Deadline approaching for playwright contest

Published 8:00 am Thursday, January 7, 2016

Time is running out for young playwrights to submit their works to this year’s Emerging Playwright Award.

The Feb. 1 deadline for submissions to the contest, which is co-sponsored by the Beckwith Theatre Company and Dogwood Fine Arts Festival, is fast approaching. Emerging playwrights between the ages 18-30 who are living or studying in Michigan or northern Indiana are eligible to submit an entry to the contest, which concludes during the annual Dowagiac arts festival in May.

The amount of money up for grabs in this year’s award is larger than ever — the top three entries will receive a combined $2,250. The first place winner will receive the The Don and Dorothy Frantz Memorial Award, worth $1,500; second place will receive the Karen Pugh Memorial Award, worth $1,000; and third place the Warren and Lillian Walshleger Memorial Award, worth $250.
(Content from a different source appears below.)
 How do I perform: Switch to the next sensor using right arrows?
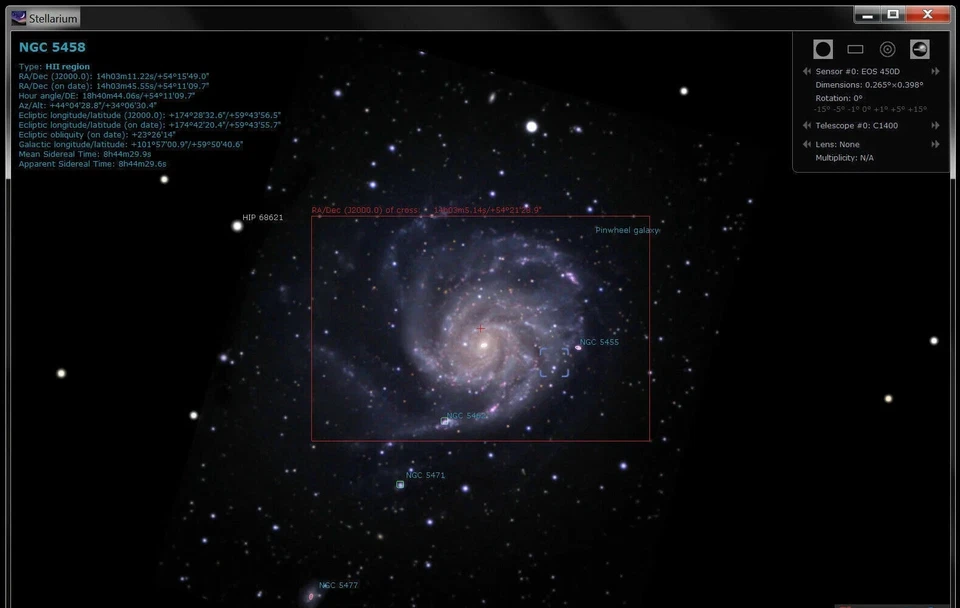pos(936,71)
A panel of four judges — all associated with the local community theater company — will handle the initial reading of the submitted scripts. Spending around a week going through submissions, the judges score each manuscript on a variety of different criteria, said organizer Rich Frantz.

“We base our scores mainly on the quality of the play, but we also base it on other criteria, such as staging — the ability to actually bring the play to life on stage,” Frantz said.
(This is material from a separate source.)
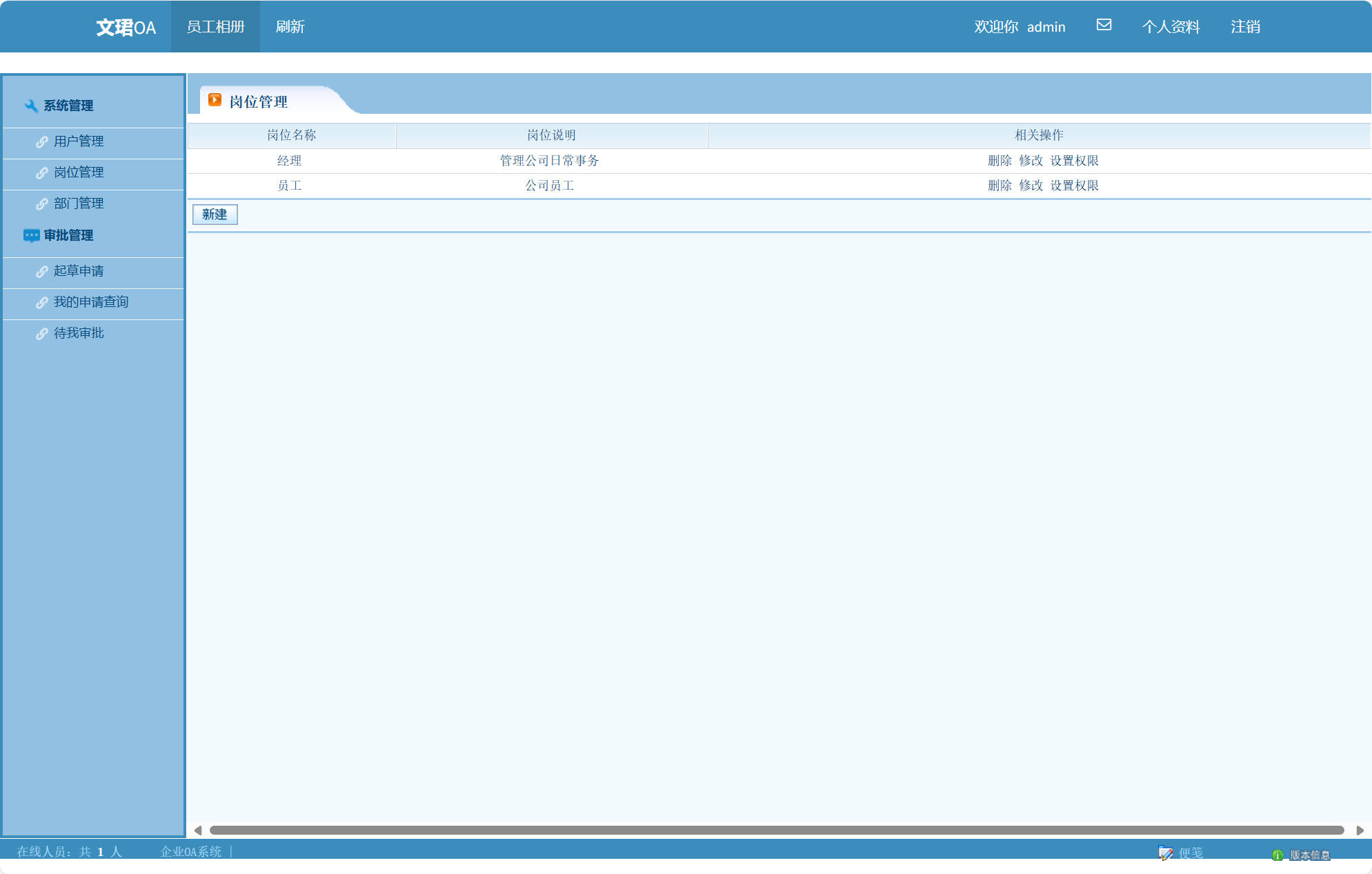
Task: Open the 员工相册 top menu item
Action: pos(215,27)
Other elements the judges will look at include how believable the play’s characters are, how realistic is the dialog and how well the play conveys its themes, Frantz said.

The judges will then meet to determine the three best scripts, which will be read on-stage at the local theater in April. Each play will be read by performers with a different theater company; one by actors with Beckwith, another with those from the South Bend Civic Theatre and a third by students with Southwestern Michigan College.

The public is invited to see all three reading free of charge. Audience members will have a chance to judge each script as well, which will help the judges determine the winners, Frantz said.

“People who come really like it,” Frantz said. “We have some people who come to each reading.”

The winning play will receive one final reading during the Dogwood Festival, on Monday, May 9.

Now in it’s third iteration, the playwright contest has not only helped give young playwrights exposure, but it has helped out Beckwith as well. In addition to increasing collaboration between the Dowagiac theater and the South Bend Civic and SMC, the contest has given the Beckwith a new play — in August, the theater hosted a production of “Nantucket Sleighride,” the winning script from the inaugural Emerging Playwright Contest in 2014.

“It’s been good for Beckwith, and it’s rejuvenated us to some degree,” Frantz said.

Last year, the contest received more than a dozen submissions from playwrights across the state — winning the top prize was Elizabeth Frankel, with her period piece, “A German Party.”

With only a few weeks left before deadline, Frantz encourages eligible playwrights to get their works into organizers’ hands before time runs out.

“It’s a chance to see your play read seriously — and a chance to earn some beer money,” Frantz said.